(What the task requires): Set down the lines below exactly as they appear, from the first line through the line containing "will [640, 109].", inclusive.
>> START Task inputs
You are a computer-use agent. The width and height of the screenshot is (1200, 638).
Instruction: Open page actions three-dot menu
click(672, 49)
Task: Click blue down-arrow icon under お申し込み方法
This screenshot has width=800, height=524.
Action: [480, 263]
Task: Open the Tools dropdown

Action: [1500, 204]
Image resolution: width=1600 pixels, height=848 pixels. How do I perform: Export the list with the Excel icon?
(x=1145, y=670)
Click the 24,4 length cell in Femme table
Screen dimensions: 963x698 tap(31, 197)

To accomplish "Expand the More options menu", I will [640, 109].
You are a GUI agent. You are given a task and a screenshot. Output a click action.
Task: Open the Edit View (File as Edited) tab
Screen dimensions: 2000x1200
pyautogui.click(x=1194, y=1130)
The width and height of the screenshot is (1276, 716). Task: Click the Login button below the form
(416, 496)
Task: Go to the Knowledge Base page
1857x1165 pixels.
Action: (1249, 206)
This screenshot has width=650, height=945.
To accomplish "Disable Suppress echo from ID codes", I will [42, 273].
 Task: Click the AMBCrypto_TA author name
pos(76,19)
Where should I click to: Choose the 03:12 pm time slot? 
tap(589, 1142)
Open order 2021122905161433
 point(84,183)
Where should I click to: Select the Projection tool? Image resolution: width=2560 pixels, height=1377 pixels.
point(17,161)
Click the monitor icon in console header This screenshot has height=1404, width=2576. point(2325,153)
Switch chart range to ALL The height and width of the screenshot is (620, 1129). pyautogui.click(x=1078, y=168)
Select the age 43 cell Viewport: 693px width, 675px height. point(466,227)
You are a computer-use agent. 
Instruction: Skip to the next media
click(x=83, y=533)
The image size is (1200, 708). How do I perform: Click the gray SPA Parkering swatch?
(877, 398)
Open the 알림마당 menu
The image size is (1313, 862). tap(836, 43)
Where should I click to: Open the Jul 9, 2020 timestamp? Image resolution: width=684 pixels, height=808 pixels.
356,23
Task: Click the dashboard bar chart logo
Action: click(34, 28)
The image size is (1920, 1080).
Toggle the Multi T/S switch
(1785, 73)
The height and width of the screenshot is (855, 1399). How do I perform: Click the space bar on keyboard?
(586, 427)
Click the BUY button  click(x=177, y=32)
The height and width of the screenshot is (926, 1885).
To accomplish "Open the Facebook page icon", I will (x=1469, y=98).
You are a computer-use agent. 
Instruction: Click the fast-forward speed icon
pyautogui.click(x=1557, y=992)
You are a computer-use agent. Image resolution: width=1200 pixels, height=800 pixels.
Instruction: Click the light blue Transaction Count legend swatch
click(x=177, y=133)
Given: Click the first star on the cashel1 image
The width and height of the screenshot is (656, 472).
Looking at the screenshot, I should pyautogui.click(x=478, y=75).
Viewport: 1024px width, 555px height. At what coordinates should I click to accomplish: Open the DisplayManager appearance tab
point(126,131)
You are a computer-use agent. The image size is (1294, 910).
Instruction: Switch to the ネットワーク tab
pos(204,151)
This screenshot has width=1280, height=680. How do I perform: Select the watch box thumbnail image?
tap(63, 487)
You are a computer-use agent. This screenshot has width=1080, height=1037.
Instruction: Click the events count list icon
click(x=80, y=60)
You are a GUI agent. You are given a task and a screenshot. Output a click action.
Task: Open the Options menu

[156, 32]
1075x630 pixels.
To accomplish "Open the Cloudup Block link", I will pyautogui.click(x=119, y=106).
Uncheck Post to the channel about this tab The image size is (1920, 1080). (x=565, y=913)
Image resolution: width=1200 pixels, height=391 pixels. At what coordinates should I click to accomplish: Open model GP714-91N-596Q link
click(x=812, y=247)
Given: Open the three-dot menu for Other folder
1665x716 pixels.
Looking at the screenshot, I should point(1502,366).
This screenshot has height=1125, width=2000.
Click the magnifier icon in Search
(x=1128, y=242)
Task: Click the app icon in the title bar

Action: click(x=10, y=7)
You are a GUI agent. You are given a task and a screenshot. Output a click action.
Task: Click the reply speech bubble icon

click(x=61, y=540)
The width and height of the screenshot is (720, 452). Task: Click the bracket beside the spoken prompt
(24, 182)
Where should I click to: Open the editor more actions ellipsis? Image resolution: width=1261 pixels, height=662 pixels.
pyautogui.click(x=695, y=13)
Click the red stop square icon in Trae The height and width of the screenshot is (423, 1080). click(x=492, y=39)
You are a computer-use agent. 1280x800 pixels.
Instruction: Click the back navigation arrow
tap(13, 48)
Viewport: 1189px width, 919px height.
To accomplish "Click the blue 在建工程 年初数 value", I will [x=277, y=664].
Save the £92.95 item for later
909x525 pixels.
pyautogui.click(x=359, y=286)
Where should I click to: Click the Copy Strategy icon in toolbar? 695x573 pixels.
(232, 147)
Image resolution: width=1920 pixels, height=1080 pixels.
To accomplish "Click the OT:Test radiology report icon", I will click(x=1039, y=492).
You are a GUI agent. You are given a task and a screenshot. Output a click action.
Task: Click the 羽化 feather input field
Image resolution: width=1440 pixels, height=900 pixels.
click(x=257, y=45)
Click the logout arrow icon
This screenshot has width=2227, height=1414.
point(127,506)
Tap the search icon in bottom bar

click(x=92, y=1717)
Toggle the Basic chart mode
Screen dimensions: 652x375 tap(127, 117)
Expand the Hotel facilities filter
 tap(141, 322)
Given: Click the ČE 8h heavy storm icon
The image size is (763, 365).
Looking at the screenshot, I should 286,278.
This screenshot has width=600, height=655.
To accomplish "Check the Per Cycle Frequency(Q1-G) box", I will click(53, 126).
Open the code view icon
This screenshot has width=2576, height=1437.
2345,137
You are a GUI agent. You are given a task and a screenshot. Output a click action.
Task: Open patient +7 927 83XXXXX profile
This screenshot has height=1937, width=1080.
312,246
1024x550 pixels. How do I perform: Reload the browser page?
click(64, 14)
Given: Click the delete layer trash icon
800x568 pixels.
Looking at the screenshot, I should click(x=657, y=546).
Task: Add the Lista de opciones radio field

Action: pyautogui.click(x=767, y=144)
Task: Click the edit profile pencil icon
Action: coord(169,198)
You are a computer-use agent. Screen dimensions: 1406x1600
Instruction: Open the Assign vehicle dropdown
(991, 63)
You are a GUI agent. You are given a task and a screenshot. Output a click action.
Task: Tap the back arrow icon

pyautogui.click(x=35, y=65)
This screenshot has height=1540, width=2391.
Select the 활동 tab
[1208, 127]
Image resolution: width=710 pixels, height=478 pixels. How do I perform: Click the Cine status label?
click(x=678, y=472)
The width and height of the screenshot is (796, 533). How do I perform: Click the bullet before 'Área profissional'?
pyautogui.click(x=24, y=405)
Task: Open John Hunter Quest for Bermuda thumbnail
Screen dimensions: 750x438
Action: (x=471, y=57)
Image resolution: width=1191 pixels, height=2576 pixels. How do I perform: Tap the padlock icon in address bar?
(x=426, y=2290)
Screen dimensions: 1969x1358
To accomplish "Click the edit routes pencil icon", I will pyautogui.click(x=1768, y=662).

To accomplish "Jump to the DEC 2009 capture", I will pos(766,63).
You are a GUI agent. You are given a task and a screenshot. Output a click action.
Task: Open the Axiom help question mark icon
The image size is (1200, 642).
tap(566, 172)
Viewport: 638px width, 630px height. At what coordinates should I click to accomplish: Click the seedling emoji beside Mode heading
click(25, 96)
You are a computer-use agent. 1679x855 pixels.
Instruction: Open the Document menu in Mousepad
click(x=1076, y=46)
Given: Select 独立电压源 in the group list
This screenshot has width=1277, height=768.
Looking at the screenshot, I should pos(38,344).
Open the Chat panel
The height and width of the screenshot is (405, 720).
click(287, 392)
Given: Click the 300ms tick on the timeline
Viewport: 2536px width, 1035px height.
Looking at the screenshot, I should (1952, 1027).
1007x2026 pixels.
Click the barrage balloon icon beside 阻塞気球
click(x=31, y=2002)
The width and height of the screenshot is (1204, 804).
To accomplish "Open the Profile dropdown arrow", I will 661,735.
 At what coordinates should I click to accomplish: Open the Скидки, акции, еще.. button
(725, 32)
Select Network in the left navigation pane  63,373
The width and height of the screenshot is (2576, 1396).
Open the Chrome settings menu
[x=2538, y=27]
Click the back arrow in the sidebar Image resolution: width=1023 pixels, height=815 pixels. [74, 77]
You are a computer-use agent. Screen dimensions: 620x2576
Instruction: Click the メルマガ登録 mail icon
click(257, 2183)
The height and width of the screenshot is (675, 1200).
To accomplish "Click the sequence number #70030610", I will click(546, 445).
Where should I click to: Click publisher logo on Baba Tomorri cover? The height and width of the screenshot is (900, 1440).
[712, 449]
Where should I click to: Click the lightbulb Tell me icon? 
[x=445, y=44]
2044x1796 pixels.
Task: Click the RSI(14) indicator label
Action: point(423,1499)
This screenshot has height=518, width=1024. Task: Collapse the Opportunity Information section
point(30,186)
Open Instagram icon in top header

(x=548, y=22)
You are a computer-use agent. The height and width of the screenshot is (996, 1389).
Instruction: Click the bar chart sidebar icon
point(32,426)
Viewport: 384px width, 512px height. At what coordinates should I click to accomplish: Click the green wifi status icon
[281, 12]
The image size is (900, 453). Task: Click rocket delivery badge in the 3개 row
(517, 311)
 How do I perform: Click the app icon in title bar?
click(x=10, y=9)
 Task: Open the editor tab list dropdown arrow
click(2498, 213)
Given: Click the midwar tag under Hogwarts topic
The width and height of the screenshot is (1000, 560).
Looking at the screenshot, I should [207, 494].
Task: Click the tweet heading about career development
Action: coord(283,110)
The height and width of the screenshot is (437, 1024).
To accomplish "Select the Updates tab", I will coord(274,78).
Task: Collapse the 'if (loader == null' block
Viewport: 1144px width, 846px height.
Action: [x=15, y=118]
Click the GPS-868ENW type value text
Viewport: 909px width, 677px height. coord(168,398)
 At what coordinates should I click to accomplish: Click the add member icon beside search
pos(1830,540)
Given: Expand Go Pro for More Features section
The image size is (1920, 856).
>> END Task inputs
(Result of the task):
You are a computer-use agent. The width and height of the screenshot is (1200, 638).
Instruction: Open page actions three-dot menu
click(672, 49)
Task: Click blue down-arrow icon under お申し込み方法
This screenshot has width=800, height=524.
Action: [480, 263]
Task: Open the Tools dropdown

Action: [1500, 204]
Image resolution: width=1600 pixels, height=848 pixels. How do I perform: Export the list with the Excel icon?
(x=1145, y=670)
Click the 24,4 length cell in Femme table
Screen dimensions: 963x698 tap(31, 197)

To accomplish "Expand the More options menu", I will [640, 109].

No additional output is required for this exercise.